À rajouter à cela, le bruit du voisinage et la pollution sonore au travail qui se partagent le reste du gâteau avec respectivement 26,3 milliards d'euros par an (16,9 %) et 21 milliards d'euros par an (13,5 %). Qu'il s'agisse de chantiers, d'espaces d'activité comme les bars et les terrasses, ou bien de voisins expansifs, les bruits du voisinage sont vraiment mal vécus par les Français. Ils peuvent même entraîner des troubles anxio-depressifs en affectant grandement le repos. Au travail, les coûts sont liés au bruit des machines, aux interactions entre collègues, et/ou aux déplacements.
Ce qui se traduit par une baisse de productivité, une gêne et des maladies du travail. L'Ademe estime que 270 000 années de productivité ont été perdues à cause du bruit et que 154 000 accidents du travail lui sont directement liés.
Faire d'une pierre deux coups
Pour remédier à ce problème, les scientifiques et ingénieurs ont identifié plusieurs leviers. Agir sur les formes urbaines, végétaliser les villes et les bâtiments, réduire et réguler le trafic, mettre en place des mesures de réduction des émissions sur les chantiers ou encore travailler à l'isolation thermique et acoustique des bâtiments en sont quelques exemples. « Les passoires thermiques sont aussi très souvent des passoires sonores », explique René Gamba. « Le Plan de relance met le paquet sur l'isolation thermique mais il ne s'occupe pas de l'isolation sonore, c'est une lacune. Il est possible de coupler les deux », remarque Laurianne Rossi, députée LREM dans les Hauts-de-Seine et présidente du Conseil national du bruit. Les mesures les plus efficaces sont celles qui réduisent ou éliminent le bruit à la source. Mais parmi ces leviers, quatre ont retenu l'attention de l'Ademe pour leur balance bénéfices/coûts particulièrement avantageuse. L'étude les détaille dans quatres « fiches actions » où le bénéfice des mesures anti-bruit est ajouté à celui des mesures contre la pollution de l'air.
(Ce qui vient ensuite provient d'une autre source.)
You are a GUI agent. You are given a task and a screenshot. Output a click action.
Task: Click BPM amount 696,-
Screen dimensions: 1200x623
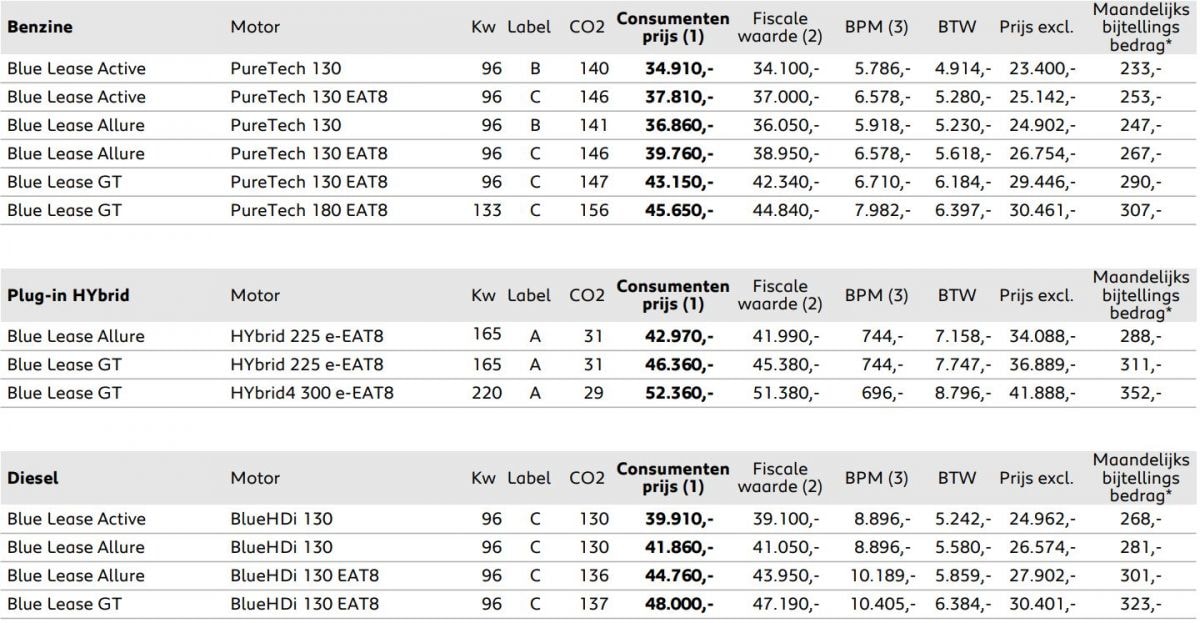tap(881, 393)
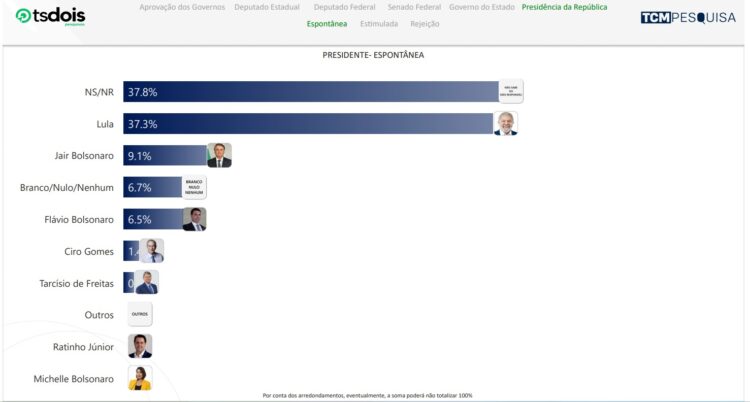Viewport: 750px width, 402px height.
Task: Select the Governo do Estado tab
Action: pos(482,7)
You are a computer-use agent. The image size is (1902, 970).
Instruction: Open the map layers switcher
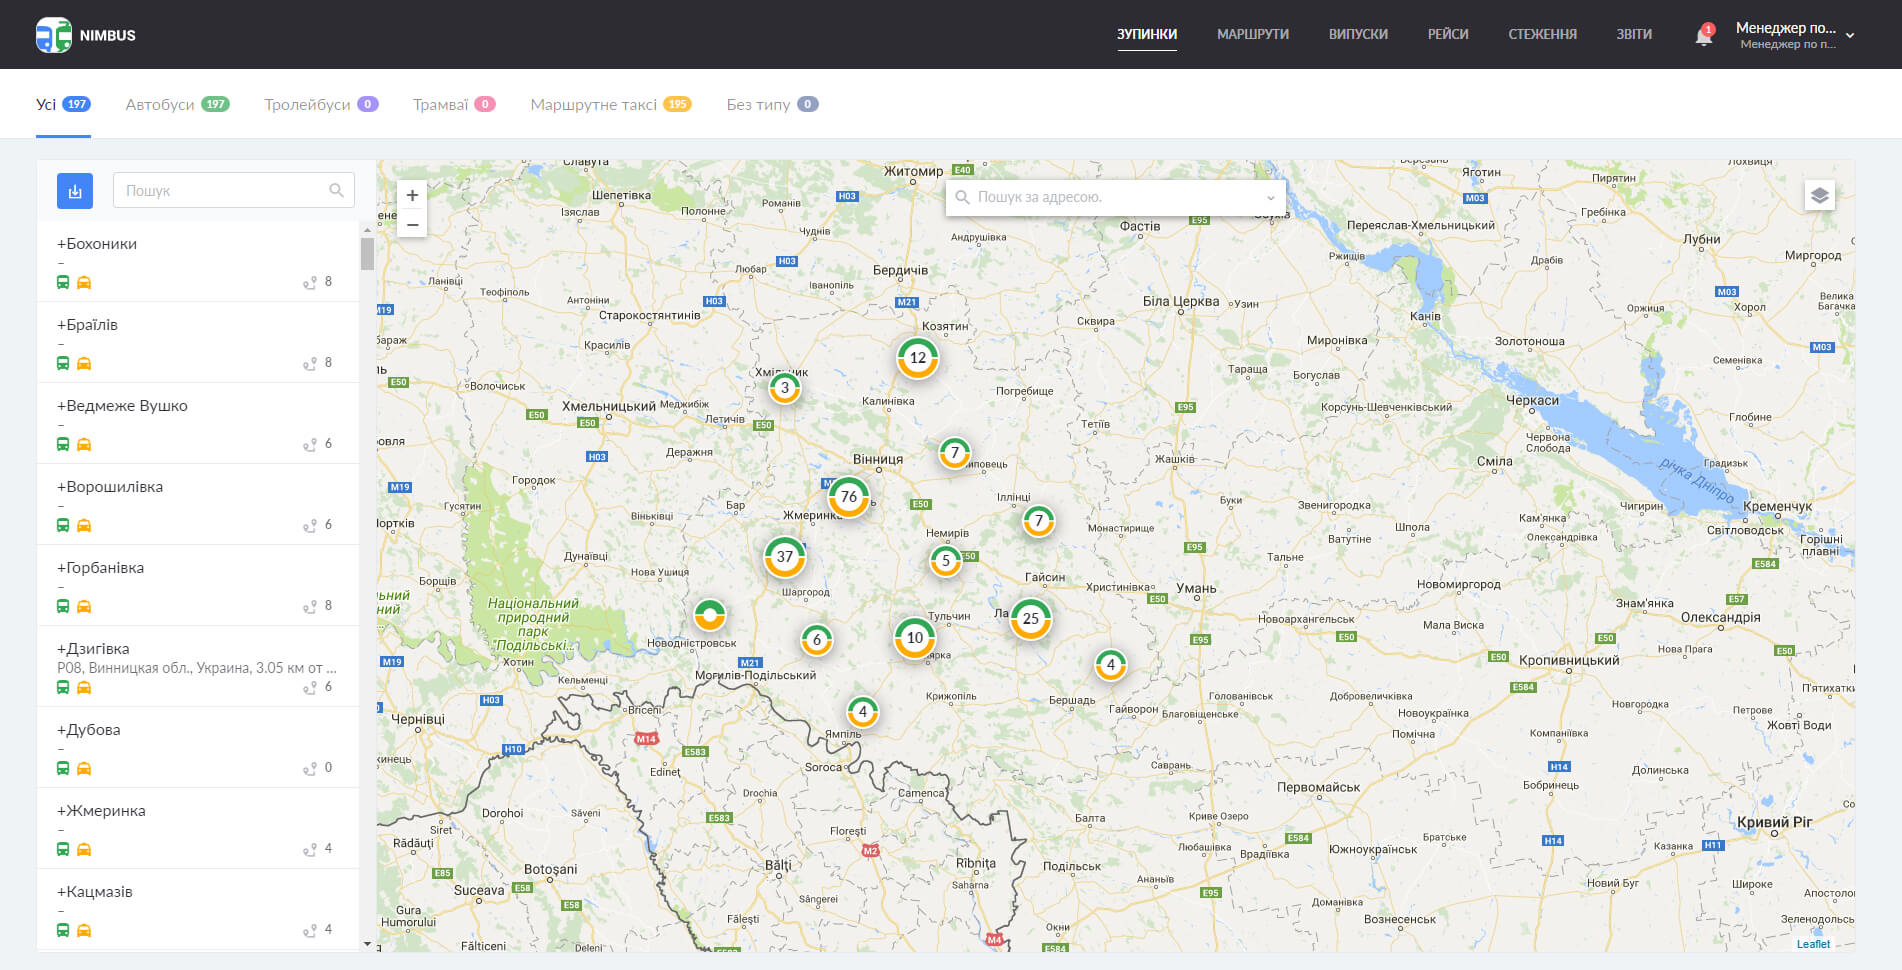[x=1819, y=196]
La première concerne la réduction de 10 km/h de la vitesse sur les voies rapides. L'Ademe à étudié les retours d'expérience de Lyon et Grenoble et à conclu qu'au total « des coûts sociaux de 290 M€ pour Lyon et 48 M€ pour Grenoble sont évités par la mise en place de la mesure. À ces bénéfices s'ajoutent un gain de 2 M€ par agglomération lié à la réduction des émissions de NOx, de COV, de PM et de SO2 ». Le bénéfice/coût calculé par les scientifiques est donc de 685. Le terme "bénéfice" désigne les bénéfices qui pourraient découler de la mesure en termes d'amélioration du bien-être de la population et de coûts évités pour la collectivité dans son ensemble et le terme "coûts" désigne les coûts nécessaires à la mise en œuvre de la mesure.
D'autres mesures sont mises en avant comme les Zones à faibles émissions (ZFE) avec un ratio bénéfices/coûts annuel de 13, la mise en place de la charte « chantier propre » avec une balance annuelle de 3 et enfin la rénovation acoustique des bâtiments scolaires, avec un ratio annuel de 10. Autant de solutions qui gagneraient donc à être connues.
L'Ademe et ses partenaires sont d'ailleurs en train de préparer une déclinaison de cette étude par régions pour septembre 2021.